In a video, The Nerdwriter breaks down just how small that is. A typical three-minute MP3 song might be about 6MB large. That’s about 100 times larger than what the SNES can handle. Video game composers had to get creative to make stuff fit, with one whittling down the samples he used to single cycles of waveforms.

Remute had the same challenge: “Compress as many sounds as possible into 64k and make a cool song and translate a complex vision into very little code.” He says he recorded sounds from vintage Roland gear along with vocals to generate source material and used some clever processing to utilize the “filesize limit up to the last byte.” Every song was programmed using the open-source audio module tracker OpenMPT and then manually “translated” into the SNES’s .SPC sound playback format with the command line tool SNESMOD. Essentially, the final product isn’t rendered audio. Each song is a file that contains all of the song’s tiny samples and the instructions on how the console should play them, keeping the album’s total size around 500kb.

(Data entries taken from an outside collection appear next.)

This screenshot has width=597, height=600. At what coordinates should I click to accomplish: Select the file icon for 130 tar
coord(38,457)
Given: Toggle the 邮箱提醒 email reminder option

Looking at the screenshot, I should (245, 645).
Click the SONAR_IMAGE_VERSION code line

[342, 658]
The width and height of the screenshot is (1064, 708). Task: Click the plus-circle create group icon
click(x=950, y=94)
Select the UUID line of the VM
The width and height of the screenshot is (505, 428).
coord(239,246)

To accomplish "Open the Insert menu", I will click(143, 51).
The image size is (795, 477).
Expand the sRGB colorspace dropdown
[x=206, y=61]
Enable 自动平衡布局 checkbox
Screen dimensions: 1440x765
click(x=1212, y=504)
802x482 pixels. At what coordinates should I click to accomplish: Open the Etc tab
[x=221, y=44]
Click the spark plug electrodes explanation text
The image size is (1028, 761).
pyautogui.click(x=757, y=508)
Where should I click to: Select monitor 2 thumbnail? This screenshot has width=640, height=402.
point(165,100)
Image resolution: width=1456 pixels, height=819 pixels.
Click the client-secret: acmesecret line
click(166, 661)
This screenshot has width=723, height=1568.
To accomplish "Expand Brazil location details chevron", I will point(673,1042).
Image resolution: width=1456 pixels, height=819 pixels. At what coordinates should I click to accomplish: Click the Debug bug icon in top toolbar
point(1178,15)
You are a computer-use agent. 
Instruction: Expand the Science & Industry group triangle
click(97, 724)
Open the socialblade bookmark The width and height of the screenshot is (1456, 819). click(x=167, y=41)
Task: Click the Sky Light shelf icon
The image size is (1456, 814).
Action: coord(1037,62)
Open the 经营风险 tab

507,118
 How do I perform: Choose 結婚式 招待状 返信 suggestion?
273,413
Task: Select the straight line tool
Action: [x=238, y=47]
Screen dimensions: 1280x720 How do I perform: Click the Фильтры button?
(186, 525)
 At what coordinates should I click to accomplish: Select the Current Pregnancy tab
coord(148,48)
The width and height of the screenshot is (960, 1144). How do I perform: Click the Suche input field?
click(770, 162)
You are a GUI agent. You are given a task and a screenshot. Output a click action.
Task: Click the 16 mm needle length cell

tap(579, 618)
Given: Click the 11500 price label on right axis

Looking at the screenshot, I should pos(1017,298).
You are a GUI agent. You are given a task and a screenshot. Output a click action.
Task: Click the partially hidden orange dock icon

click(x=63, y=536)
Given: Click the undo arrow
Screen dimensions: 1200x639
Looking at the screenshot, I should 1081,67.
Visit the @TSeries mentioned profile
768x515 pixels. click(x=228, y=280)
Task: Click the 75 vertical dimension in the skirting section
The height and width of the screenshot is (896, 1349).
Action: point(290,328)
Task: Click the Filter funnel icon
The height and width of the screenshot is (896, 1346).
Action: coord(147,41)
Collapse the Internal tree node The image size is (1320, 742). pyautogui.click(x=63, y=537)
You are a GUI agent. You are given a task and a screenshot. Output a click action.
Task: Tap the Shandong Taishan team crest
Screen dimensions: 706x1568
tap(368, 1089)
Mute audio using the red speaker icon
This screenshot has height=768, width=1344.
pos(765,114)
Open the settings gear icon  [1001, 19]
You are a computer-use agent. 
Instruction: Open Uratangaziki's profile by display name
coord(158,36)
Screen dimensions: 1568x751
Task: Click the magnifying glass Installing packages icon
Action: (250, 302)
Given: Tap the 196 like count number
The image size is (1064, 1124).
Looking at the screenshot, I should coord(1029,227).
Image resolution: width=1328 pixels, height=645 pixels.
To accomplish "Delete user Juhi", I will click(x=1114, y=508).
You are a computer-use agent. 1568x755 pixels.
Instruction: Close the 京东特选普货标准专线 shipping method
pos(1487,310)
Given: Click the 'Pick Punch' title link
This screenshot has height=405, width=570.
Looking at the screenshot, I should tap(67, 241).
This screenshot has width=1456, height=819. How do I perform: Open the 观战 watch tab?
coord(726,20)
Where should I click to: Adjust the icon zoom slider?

Only one track is currently available to preview from the album, but it shows off how much Remute was able to sonically accomplish and have the console’s chip run playback in real time. The heavily processed, ‘80s-like vocals and a poppy, bouncing bass line show off the SNES’s 16-bit glory.

Remute says he thinks the lack of SNES albums is due to things like the extreme filesize cap and the lack of a dedicated software with an accessible interface. “All these limitations felt kind of medieval,” he says, “but still futuristic as so far no one has attempted to program a full album for an SNES cartridge.”

The Cult Of Remute can be ordered now on Bandcamp for €35.99 ($40.19) and will be released on March 29th. The album will ship on or around March 31st and come on a custom-made PCB board. Additionally, Remute says there will be a “slick player GUI” along with some additional eye candy by SNES programmer Molive. The cartridge will run region-free on both NTSC and PAL versions and on Japanese Super Famicom versions of the SNES console.